On 4 Feb 2007 at 0:00, Jim Leonard wrote:
Okay, just making sure. On 486, it was break-even; on
Pentium, it was
indeed faster for most cases to pair instructions. (Although, if you
wanted to get fancy, you could copy memory even faster by loading 64
bits at a time into the FPU registers, then storing them out...)
Yeah, but then you wouldn't have code that would run on *any* x86.
To be fair, however, in a bunch of my code, I did have a routine that
started out:
mov Is_x86,0 ; assume neither 286 nor 386
push sp
pop ax
cmp ax,sp ; see if the same
jne Init2 ; if not 2/386
inc Is_x86 ; it's at least a 286
.486
sgdt scratch ; stash the GDT
.8086
mov al,byte ptr scratch+5
test al,al
jnz Init2
inc Is_x86 ; at least a 386
Init2:
so I could make use of those 32 bit registers for moving data around
and calculating CRCs and such.
That's one of the awful inequities of "improved" CPUs; something like
processor social economics.
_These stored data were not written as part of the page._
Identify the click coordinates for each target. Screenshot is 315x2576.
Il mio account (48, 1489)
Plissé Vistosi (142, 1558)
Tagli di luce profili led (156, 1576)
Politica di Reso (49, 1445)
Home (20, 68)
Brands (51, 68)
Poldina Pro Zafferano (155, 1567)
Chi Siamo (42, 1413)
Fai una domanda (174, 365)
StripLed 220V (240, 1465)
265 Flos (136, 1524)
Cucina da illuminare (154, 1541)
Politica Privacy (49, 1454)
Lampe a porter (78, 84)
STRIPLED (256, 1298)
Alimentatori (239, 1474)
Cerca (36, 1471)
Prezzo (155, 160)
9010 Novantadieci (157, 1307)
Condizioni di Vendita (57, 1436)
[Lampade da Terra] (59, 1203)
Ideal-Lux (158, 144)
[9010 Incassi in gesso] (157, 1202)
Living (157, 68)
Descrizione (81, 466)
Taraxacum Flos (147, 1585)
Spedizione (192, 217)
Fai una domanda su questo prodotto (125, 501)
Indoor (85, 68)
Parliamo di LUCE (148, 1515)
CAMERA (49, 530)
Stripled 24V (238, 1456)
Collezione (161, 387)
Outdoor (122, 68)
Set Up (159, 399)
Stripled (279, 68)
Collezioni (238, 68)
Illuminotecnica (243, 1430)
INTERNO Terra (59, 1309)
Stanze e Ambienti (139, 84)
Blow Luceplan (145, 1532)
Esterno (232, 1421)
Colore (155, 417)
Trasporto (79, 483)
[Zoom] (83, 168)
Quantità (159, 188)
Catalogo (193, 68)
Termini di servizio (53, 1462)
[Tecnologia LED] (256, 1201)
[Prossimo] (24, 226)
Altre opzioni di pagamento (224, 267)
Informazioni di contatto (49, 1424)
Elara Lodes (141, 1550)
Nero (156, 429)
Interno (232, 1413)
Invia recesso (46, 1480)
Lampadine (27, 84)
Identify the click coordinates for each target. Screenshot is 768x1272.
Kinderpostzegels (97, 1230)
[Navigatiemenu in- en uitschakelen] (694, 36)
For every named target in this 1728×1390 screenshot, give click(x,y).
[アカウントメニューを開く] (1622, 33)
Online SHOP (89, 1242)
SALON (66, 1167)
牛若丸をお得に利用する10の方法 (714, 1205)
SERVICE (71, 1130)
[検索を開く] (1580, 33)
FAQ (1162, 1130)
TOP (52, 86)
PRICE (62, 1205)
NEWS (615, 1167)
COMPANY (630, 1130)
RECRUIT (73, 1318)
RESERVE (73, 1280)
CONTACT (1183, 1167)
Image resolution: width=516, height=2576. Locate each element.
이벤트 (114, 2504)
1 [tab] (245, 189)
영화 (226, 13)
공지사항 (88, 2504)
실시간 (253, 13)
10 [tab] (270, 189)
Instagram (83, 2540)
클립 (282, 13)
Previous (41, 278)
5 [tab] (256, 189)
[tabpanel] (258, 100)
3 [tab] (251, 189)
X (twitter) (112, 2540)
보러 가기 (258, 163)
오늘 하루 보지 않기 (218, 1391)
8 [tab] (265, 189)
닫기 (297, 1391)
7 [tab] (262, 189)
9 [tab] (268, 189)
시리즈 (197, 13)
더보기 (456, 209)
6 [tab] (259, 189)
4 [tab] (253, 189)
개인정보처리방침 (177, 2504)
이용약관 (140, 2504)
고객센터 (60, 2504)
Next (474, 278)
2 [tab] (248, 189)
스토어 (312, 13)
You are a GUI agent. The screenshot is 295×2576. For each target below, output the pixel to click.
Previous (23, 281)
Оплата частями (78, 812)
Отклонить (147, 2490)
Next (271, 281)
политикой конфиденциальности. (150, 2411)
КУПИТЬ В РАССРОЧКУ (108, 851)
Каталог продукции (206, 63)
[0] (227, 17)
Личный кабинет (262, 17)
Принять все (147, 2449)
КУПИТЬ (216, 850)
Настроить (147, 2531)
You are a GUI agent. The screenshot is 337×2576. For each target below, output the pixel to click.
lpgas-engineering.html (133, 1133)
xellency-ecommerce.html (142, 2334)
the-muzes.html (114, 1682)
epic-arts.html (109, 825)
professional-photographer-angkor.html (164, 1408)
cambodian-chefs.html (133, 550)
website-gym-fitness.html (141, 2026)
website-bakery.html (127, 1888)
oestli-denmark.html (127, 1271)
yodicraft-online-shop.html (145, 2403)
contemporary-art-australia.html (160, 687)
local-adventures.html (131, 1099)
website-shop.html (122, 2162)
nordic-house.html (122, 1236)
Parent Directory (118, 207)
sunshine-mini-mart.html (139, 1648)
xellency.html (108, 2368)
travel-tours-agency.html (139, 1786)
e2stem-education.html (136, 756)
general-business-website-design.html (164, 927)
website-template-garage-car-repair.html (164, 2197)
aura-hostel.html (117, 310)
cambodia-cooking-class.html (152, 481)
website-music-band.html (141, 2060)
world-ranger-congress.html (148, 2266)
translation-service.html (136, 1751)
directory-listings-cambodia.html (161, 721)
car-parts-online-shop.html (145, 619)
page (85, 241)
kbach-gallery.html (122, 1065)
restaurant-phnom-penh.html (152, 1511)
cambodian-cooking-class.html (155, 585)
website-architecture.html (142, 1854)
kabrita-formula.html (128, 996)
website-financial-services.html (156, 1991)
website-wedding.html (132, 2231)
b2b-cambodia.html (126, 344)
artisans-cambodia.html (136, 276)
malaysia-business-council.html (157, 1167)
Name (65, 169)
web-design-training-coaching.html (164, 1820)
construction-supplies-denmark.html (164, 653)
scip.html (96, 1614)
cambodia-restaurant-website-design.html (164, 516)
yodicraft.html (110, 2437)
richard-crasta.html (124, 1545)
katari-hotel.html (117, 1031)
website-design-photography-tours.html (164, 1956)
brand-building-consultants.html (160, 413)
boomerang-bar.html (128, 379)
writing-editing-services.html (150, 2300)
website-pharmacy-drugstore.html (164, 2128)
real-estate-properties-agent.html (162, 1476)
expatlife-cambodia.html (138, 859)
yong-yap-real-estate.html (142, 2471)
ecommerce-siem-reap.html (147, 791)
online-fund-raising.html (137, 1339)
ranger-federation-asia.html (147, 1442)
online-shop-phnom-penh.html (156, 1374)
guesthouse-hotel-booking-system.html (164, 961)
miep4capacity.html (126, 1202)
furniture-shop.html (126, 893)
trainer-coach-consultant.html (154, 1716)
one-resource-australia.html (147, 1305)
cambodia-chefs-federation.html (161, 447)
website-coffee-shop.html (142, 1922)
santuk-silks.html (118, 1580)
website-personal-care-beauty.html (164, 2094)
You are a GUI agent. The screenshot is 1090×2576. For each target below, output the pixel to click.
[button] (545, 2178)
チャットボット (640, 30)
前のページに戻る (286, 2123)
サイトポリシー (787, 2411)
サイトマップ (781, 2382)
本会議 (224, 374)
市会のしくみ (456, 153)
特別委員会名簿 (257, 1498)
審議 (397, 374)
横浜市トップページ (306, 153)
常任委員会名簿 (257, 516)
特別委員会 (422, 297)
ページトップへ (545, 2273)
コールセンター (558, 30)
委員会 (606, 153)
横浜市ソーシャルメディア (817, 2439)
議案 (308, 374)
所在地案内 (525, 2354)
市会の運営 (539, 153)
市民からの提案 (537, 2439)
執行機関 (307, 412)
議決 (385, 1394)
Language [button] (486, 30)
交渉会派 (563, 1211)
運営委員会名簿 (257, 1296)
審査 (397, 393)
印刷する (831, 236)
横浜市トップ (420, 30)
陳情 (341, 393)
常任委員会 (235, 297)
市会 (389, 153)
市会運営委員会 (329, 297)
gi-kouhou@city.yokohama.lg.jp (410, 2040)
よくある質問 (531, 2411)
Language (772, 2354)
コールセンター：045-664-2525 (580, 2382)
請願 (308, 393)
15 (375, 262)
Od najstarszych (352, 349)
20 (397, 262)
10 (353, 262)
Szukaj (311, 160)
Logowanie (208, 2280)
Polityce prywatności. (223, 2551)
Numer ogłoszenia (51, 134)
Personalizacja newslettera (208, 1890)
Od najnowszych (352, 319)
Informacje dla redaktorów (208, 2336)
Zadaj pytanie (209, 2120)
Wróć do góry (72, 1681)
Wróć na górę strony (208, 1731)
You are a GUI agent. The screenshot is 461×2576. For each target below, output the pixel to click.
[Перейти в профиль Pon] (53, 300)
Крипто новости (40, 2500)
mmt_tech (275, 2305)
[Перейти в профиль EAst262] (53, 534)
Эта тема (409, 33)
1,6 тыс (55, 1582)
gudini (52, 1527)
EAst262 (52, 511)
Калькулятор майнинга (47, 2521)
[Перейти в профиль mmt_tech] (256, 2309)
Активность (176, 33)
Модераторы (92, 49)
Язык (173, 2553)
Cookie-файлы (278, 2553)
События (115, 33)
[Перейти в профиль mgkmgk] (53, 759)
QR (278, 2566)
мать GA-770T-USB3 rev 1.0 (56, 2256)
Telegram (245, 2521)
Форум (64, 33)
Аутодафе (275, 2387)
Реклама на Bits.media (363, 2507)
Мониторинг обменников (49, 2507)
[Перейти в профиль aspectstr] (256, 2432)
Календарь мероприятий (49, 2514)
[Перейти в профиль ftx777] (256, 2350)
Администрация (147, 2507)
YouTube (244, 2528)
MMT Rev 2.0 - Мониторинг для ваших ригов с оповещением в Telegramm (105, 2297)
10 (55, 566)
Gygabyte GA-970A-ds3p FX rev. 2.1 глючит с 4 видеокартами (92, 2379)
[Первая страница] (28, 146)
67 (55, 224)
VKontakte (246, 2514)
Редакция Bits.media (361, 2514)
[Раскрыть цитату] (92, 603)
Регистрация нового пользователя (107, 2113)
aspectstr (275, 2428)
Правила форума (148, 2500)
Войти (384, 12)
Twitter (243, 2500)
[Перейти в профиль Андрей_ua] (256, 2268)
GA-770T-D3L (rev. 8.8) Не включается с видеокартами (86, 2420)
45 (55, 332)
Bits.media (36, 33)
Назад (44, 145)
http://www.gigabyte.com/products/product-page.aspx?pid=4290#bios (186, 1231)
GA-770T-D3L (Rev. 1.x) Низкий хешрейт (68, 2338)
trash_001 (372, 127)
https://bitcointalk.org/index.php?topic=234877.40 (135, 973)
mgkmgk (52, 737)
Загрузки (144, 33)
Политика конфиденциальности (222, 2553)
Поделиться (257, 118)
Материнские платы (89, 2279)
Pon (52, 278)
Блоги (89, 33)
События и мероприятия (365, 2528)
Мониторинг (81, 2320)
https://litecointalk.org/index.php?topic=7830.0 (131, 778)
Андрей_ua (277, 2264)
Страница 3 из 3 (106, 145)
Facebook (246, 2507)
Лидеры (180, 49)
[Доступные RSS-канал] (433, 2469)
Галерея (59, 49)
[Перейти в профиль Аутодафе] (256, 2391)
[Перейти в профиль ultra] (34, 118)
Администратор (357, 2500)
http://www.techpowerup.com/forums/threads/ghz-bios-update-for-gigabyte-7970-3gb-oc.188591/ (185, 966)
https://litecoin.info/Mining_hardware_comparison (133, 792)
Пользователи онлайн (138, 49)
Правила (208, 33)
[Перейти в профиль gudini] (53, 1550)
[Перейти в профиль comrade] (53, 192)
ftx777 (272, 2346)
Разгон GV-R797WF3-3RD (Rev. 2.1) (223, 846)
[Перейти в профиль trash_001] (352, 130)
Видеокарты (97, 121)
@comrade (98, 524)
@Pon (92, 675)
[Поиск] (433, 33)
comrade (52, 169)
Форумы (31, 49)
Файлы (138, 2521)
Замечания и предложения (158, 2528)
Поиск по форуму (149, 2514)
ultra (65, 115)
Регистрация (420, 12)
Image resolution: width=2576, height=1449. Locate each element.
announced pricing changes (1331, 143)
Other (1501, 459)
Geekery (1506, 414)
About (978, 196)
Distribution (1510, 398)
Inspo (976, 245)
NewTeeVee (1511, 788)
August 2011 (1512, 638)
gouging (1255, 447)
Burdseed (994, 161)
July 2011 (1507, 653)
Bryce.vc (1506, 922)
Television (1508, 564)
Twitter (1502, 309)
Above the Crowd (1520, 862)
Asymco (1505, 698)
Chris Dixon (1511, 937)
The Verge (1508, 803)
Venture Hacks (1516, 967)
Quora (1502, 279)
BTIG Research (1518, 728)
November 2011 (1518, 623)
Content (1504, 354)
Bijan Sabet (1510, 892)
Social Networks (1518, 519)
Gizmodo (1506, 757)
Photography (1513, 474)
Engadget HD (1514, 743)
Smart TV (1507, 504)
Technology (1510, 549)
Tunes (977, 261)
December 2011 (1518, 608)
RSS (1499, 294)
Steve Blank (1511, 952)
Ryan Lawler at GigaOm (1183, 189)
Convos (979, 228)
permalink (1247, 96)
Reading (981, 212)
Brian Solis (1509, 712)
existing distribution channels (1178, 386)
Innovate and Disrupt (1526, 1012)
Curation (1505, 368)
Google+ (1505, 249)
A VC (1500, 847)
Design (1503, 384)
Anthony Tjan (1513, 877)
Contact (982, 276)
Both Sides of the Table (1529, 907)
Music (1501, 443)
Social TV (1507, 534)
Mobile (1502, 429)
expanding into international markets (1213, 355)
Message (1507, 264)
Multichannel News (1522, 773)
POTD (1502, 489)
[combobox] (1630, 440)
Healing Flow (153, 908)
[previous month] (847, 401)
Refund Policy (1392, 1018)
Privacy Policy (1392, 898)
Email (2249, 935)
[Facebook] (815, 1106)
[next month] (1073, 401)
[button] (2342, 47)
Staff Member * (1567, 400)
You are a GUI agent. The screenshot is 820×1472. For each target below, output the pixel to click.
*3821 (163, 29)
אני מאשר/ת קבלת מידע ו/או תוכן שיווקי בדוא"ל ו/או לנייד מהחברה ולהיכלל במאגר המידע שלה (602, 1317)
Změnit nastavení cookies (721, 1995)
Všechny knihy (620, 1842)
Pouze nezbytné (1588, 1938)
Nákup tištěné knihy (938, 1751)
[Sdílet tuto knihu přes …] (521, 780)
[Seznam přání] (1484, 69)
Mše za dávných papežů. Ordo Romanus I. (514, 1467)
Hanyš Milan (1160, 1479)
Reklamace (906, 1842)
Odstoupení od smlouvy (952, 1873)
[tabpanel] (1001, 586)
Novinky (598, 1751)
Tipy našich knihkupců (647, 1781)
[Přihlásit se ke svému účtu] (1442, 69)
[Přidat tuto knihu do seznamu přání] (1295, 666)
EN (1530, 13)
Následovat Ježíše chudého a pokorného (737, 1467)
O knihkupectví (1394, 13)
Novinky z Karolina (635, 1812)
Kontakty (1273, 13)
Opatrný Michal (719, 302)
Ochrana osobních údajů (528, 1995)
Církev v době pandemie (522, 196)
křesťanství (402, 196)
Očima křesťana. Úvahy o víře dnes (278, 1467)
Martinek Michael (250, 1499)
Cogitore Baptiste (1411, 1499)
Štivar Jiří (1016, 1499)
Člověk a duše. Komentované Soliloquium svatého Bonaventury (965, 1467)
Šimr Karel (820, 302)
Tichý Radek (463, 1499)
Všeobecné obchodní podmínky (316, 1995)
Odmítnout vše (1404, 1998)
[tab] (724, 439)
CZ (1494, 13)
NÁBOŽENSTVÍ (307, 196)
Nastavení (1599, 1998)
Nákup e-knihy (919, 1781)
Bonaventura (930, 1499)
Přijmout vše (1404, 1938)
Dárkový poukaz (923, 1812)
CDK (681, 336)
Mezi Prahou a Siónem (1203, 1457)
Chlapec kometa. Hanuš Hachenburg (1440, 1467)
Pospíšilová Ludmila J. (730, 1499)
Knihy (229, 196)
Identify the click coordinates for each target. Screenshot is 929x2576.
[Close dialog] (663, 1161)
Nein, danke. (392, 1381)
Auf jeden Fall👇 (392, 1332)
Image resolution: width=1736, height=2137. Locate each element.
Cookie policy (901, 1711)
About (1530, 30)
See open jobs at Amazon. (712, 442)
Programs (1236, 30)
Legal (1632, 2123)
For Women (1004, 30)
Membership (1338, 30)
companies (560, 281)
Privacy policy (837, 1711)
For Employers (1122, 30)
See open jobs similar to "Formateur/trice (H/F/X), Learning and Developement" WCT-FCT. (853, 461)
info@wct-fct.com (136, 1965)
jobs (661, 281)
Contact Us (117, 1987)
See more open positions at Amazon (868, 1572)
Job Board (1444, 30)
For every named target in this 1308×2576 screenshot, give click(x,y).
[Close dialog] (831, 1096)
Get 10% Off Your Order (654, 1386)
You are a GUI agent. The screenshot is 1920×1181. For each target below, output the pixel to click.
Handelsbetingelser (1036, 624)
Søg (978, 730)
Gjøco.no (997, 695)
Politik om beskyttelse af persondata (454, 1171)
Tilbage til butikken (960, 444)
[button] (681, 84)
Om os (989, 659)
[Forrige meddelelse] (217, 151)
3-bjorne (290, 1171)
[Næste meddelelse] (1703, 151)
A trick used to exploit a faster CPU
will often run more slowly on the lower CPU than if you had left in
the non-tricky code. So the folks with older CPUs sometimes get
penalized additionally through no fault of their own.
On the CDC 6000 machines it was like that. The "Count the one's"
instruction on the fast 6600 ran in something like 8 cycles, while on
the slower 6400, it took 68 (slower than even a floating divide). So
a clever algorithm that used the pop count instruction on the 6600
really smoked; but on the 6400, it could make the speed disparity
between the two systems look much worse.
Cheers,
Chuck